━━ Data listing

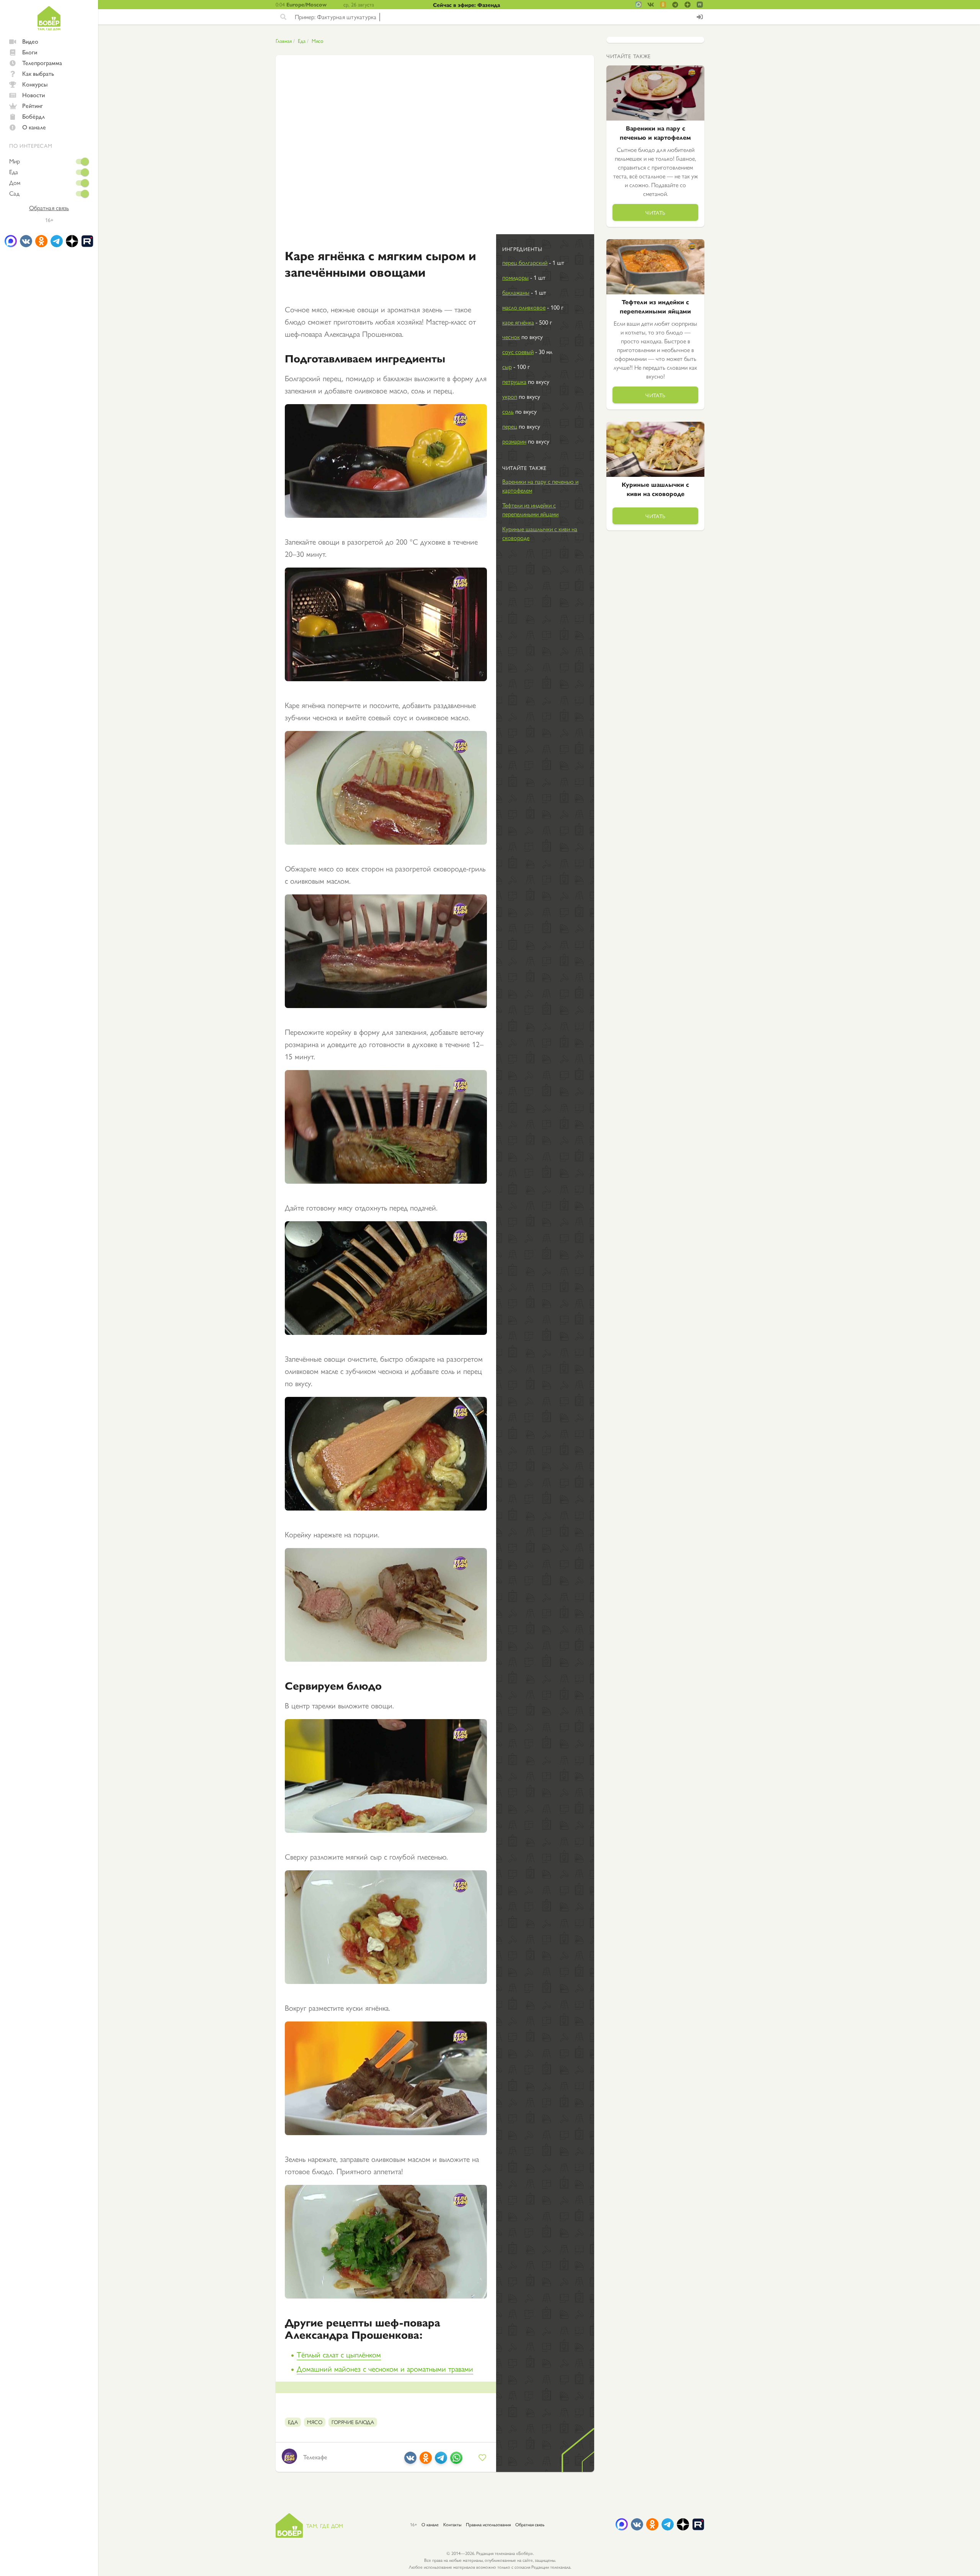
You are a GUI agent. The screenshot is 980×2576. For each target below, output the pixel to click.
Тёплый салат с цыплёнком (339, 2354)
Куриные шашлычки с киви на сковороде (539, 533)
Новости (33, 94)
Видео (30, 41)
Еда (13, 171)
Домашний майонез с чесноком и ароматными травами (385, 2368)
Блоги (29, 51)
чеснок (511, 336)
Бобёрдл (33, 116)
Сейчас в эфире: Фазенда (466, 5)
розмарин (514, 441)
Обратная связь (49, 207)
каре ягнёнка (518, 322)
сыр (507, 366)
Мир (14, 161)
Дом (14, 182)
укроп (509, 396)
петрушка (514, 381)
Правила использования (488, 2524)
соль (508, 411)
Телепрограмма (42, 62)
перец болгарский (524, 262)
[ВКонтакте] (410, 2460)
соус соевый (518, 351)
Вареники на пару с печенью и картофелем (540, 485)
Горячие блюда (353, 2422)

━━━━
━━ Data listing

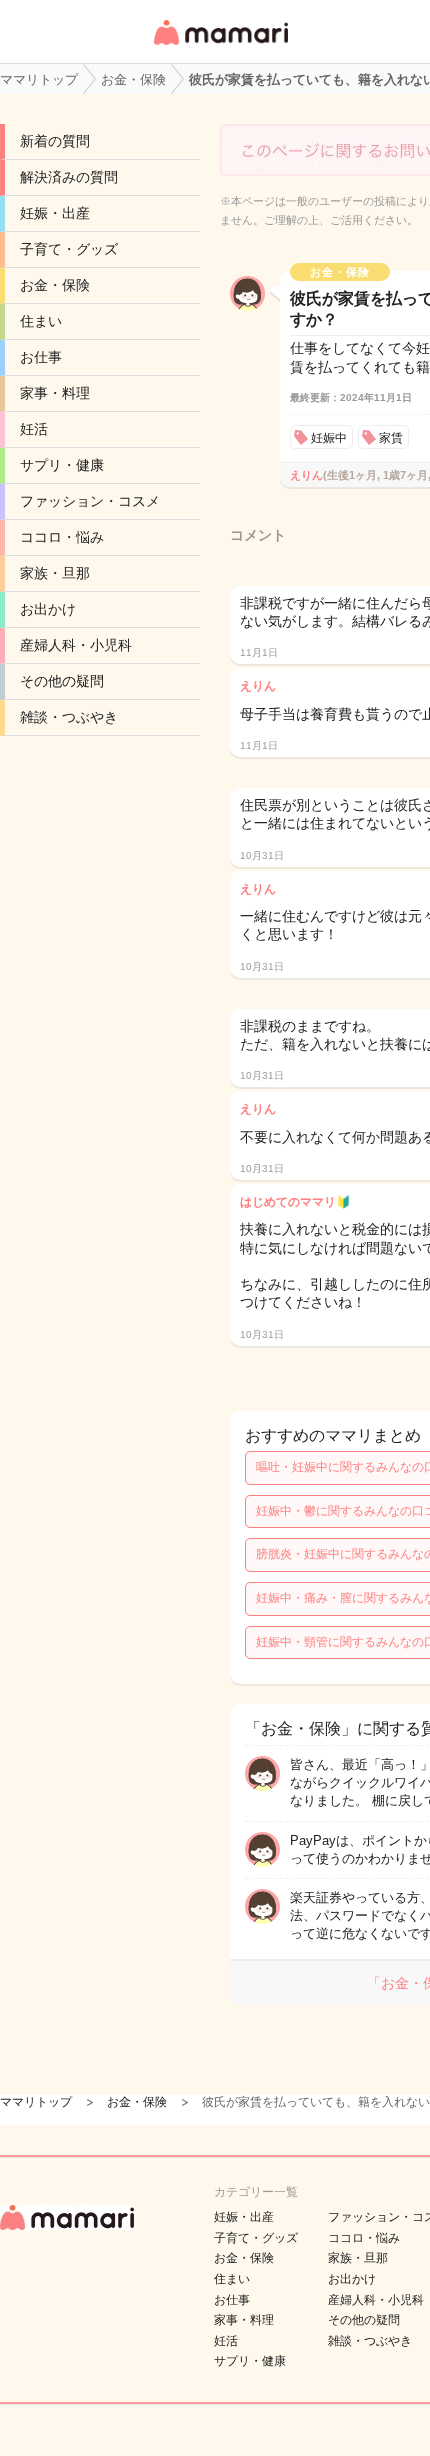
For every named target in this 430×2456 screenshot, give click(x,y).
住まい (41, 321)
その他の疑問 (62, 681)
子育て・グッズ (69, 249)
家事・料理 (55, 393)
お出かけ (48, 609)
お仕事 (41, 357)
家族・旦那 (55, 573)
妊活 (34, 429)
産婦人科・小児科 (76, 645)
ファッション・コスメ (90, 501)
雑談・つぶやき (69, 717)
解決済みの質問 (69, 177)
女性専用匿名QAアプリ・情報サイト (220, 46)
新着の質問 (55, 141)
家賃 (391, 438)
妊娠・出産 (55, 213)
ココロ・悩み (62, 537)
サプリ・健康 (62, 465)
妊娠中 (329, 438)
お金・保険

━━━━

_Exercise brief_. Render everything in the listing from the line containing "каре ягнёнка (518, 322)" down to the line containing "Вареники на пару", both included, as a Markdown table with the columns Row and Entry, leaving out blank lines.

_Response_.
| Row | Entry |
|---|---|
| 1 | каре ягнёнка (518, 322) |
| 2 | сыр (507, 366) |
| 3 | Мир (14, 161) |
| 4 | Дом (14, 182) |
| 5 | укроп (509, 396) |
| 6 | петрушка (514, 381) |
| 7 | Правила использования (488, 2524) |
| 8 | соль (508, 411) |
| 9 | Телепрограмма (42, 62) |
| 10 | перец болгарский (524, 262) |
| 11 | [ВКонтакте] (410, 2460) |
| 12 | соус соевый (518, 351) |
| 13 | Вареники на пару с печенью и картофелем (540, 485) |